Soy una pesimista utópica por naturaleza y creo en fantasmagorías mecanicistas. Creo en una revolución permanente de la mente y la voluntad. Recuerdo una ocasión, en 1987, en que cené con mi abuela, que tenía entonces casi 80 años, mi madre y mi prima de 18 años, Julie. Hablamos sobre si habríamos preferido ser hombres si se nos hubiera dado a escoger. Todas dijimos que sí, incluso, sorprendentemente, mi abuela. «Los hombres tienen más libertad», dijo.
Recientemente, le recordé a mi madre esa conversación y coincidimos en pensar que ya no sentíamos lo mismo: ya no queremos ser hombres. Y no es que con los años nos aceptemos más a nosotras mismas; de hecho, mi abuela era mayor que nosotras cuando dijo que lo hubiera preferido. Tampoco es porque piense que las mujeres hayamos avanzado mucho en la década posterior a esa conversación o porque las rejas de la prisión se hayan fundido y ahora las alegres reclusas se hayan apoderado de la cárcel. En lugar de ello, pienso —y creo que mi madre comparte mi opinión— que el cambio es el resultado de una revelación, de que nos hemos dado cuenta de que nuestra fuerza y nuestro espíritu provienen en buena medida de nuestra feminidad y de pensar qué significa ser una mujer aquí, ahora, en esta cultura y en nuestro futuro imaginado. Nuestra tribu es la tribu de las mujeres. Está todavía por definir, pero estamos en ello y no vamos a cejar en el empeño. Vivimos en un estado de revolución permanente. ¡Qué emocionante! No abandonaremos la tribu ni la batalla. No definiremos la tribu como un lugar por defecto o un premio de consolación. El deseo de ser hombre significa capitular a unos límites y censuras que nunca nos impusimos a nosotras mismas. Es no cuestionarse las cosas. Y eso es impropio de nosotras.

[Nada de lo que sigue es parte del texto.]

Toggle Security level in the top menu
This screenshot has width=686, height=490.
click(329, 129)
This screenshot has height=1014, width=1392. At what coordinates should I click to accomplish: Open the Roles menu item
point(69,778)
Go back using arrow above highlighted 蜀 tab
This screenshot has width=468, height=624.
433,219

Tengo una hija. Todavía es demasiado pequeña para saber que tiene límites, que no es la reina de la Vía Láctea y que algún día morirá. Sabe que es una chica, pero aún no le preocupa ni se da cuenta de lo que ello significa. Y quizá no signifique nada. Quizás eso es lo que deseo para ella: que no conciba el hecho de ser una chica, o una mujer, de forma categórica. Que no le interese porque esté demasiado absorta en una vocación glamurosa, como calcular trayectorias de planetas, tocar el clavicordio o condescender con la nostalgia de su generación por los dinosaurios pedófilos púrpura e Internet. Tal vez algún día me conteste como Björk, poniendo los ojos en blanco y fingiendo reprimir un bostezo cuando le mencione aquel trilobites político llamado feminismo.
O quizá cambie la vieja canoa de su madre por un imponente bote de remos de oro y alegría, con una amotinada tripulación de valquirias despeinadas, sirenas y ninfas. Mi hija cantará hasta quedarse ronca mientras rema con fuerza hacia delante atravesando aguas tranquilas y turbulentas, a veces en armonía con sus compañeras, a veces a gritos. Todavía no ha llegado a la mítica orilla libre, pero no importa. En el mar, siempre estará en su elemento.